Les plans d’austérité imposés pour entrer dans l’Union Européenne ont creusé un fossé au sein de la population. Pendant longtemps, les libéraux ont eu les pleins pouvoirs et l’appui d’une population bien mal récompensée de son soutien. Le salaire moyen est ici de 300 €.
Le virage libéral négocié par la Hongrie des années 1990 n’a pas mis fin aux échanges avec la les pays de la CEI, la Russie restant le 1er partenaire économique de Budapest.

La Hongrie n’a pas achevé la mise en place de l’agence chargée de gérer les aides agricoles communautaires, l’ouverture du marché européen au 01/05/04 n’en sera que plus douloureux pour les milliers de petites exploitations familiales que compte le pays.

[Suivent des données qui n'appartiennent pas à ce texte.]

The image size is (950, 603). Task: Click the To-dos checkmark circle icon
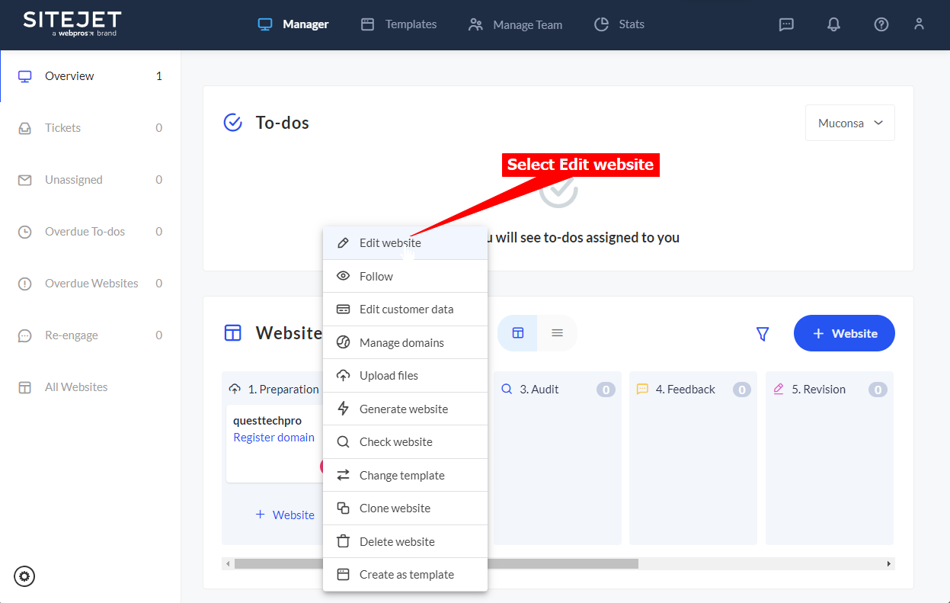(232, 123)
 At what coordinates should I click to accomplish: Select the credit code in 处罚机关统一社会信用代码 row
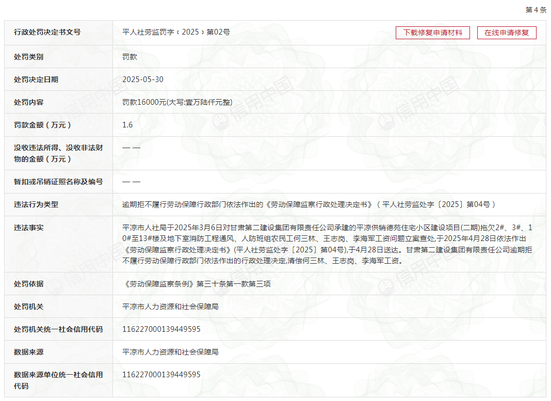(161, 329)
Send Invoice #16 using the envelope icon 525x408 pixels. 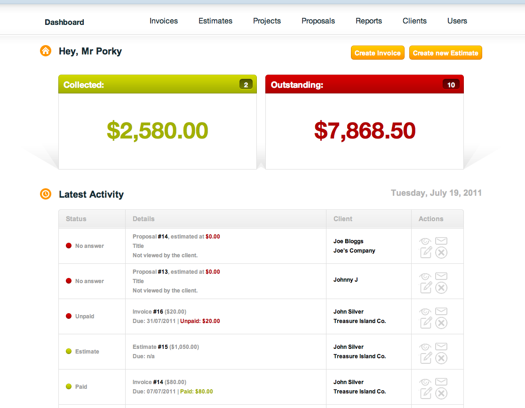[441, 311]
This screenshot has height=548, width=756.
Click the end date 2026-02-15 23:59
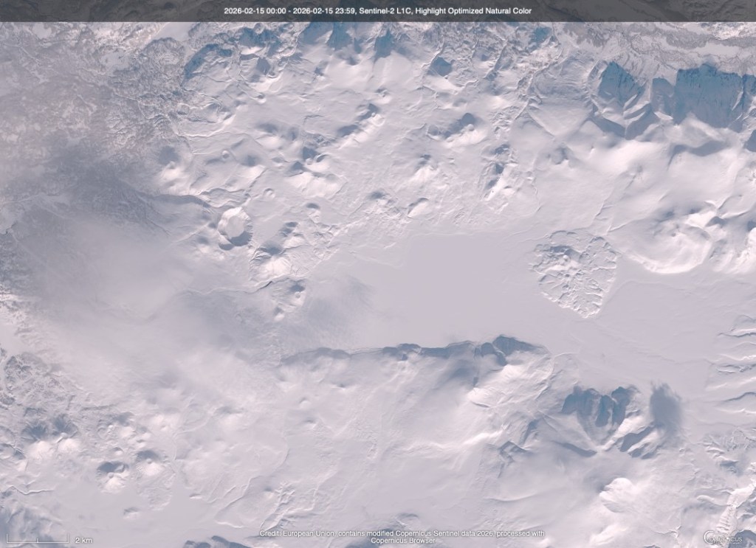325,11
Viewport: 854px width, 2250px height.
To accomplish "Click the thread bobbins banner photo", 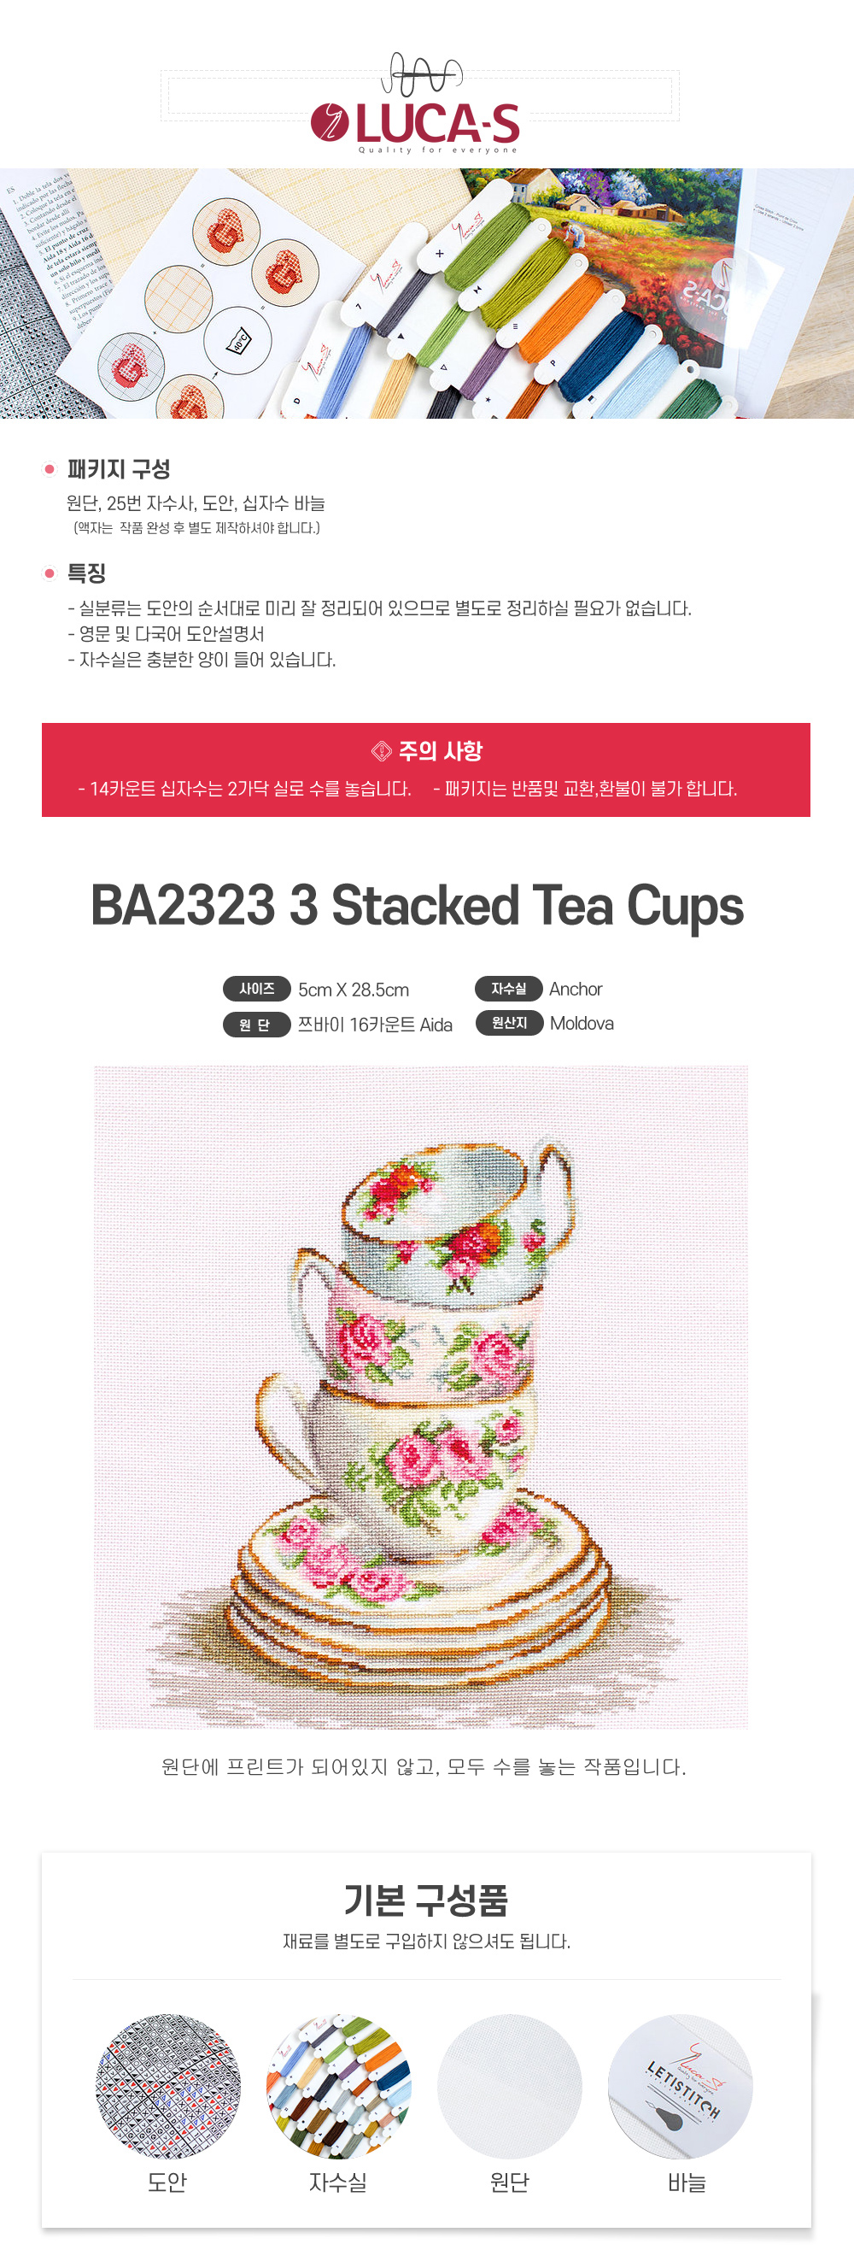I will coord(427,293).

Une forte population vivant hors des frontières, une situation géographique centrale en Europe, des atouts naturels comme le Balaton, culturels comme Budapest ou sportifs comme le grand prix de Hongrie font du tourisme une activité économique en forte croissance. Malheureusement, là encore on constate de très fortes disparités régionales.

TZIGANES (OU ROMS)
Une des plus grandes communautés tziganes d’Europe vit en Hongrie. Comme partout ailleurs en Europe de l’Est, les Roms sont victimes de discrimination et, il faut bien le reconnaître de racisme. Même si la situation des Roms de Hongrie n’est pas la pire, leur sort est pourtant loin d’être enviable.
C’est dans les domaines de l’éducation, de l’accès à l’emploi au logement et aux services publics que les discriminations les plus graves ont été observées.
Il s’agit bien souvent d’abus commis par des autorités locales (avec parfois aussi l’appui bienveillant des populations non roms).